The Court rejected the U.S. Trustee’s position, concluding that Armstrong World distinguished, but did not disapprove of, the line of authorities approving carve-out agreements. See Armstrong World, 432 F.3d at 514 (discussing In re SPM, 984 F.2d 1305, In re MCorp Fin., Inc., 160 B.R. 941 (S.D. Tex. 1993), and In re Genesis Health Ventures, Inc., 266 B.R. 591 (Bankr. D. Del 2001)). The Court likewise distinguished Armstrong World from the circumstances of World Health. First, Armstrong World dealt with a chapter 11 plan when it stated that the SPM line of cases did not provide creditors with carte blanche to distribute bankruptcy proceeds in contravention of the Bankruptcy Code’s absolute priority rule. In World Health, however, the absolute priority rule was not implicated because the settlement did not arise in the context of a chapter 11 plan. Second, SPM, like World Health, involved a creditor’s perfected security interest—property that was not subject to distribution under the Bankruptcy Code’s priority scheme—and a carve-out from its lien proceeds. The Court observed that "[a]lthough the general unsecured creditors will receive money before the priority creditors, that money does not belong to the estate—it belongs to [the secured lender]," a result that is not prohibited by the Bankruptcy Code or reported cases. (The Court further noted that, even if the absolute priority rule applied, an ordinary carve out that allows a secured creditor to give up a portion of its lien for the benefit of a junior creditor would not offend the rule.)

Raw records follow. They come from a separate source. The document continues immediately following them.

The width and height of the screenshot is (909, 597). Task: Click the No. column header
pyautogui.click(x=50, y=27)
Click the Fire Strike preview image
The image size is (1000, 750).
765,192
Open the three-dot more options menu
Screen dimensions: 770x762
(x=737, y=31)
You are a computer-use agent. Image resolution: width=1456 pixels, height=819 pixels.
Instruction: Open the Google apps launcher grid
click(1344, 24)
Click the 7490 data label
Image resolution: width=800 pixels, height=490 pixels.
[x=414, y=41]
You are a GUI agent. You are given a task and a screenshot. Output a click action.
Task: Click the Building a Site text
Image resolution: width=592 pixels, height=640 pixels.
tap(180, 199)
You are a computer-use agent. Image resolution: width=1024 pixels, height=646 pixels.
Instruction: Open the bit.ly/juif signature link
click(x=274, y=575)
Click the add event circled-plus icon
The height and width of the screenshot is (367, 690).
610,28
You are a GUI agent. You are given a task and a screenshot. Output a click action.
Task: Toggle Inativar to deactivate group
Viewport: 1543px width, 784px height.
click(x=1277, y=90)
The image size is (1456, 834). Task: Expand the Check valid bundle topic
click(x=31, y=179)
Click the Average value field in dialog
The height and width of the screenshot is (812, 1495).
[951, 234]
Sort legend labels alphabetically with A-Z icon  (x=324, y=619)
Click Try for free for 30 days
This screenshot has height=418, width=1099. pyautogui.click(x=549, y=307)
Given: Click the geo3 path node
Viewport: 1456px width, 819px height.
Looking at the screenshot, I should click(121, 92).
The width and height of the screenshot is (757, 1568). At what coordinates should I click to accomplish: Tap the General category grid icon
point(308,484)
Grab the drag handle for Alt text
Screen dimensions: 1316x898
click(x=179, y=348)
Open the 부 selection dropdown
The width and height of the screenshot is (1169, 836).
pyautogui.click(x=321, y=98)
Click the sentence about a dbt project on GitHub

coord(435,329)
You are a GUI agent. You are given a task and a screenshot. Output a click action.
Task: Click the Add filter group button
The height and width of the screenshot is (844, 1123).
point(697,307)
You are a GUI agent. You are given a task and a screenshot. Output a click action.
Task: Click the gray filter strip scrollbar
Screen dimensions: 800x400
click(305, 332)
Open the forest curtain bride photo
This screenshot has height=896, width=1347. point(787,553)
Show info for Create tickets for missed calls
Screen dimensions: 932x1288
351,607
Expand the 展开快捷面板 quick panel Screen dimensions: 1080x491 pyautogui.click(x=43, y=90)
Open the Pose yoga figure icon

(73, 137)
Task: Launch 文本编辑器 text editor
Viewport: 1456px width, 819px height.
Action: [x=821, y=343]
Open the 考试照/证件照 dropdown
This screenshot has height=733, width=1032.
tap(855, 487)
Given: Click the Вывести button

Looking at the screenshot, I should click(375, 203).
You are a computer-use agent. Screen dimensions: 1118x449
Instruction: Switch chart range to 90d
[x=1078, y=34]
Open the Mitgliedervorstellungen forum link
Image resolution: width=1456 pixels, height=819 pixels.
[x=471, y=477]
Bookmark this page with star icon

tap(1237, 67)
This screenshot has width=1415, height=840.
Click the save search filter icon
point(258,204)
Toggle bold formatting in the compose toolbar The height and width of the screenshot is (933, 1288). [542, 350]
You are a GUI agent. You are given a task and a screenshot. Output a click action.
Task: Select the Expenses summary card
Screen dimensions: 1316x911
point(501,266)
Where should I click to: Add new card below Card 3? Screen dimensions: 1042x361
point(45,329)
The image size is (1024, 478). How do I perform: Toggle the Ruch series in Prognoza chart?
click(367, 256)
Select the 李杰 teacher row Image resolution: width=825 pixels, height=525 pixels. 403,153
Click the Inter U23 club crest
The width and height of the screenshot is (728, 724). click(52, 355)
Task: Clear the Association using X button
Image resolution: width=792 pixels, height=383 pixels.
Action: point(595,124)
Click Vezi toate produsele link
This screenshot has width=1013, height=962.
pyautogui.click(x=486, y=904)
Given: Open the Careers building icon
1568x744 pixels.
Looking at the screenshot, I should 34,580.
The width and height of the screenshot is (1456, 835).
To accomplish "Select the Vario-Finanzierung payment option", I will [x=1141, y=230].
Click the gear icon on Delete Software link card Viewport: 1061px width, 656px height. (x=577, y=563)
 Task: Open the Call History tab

The Court therefore approved the settlement over the U.S. Trustee’s objection, noting that similar carve-out settlements frequently provide a resolution to liquidating chapter 11 cases where sale proceeds would otherwise provide little or no recoveries to general unsecured creditors. In so holding, the Court also pointed out that, if the settlement were not approved, the practical result would be to enable the secured lender to retain the $1.6 million carve out that would otherwise have been made available to general unsecured creditors. In such a scenario, it would be the secured creditor—not the priority claimants—that would be the only real "winner."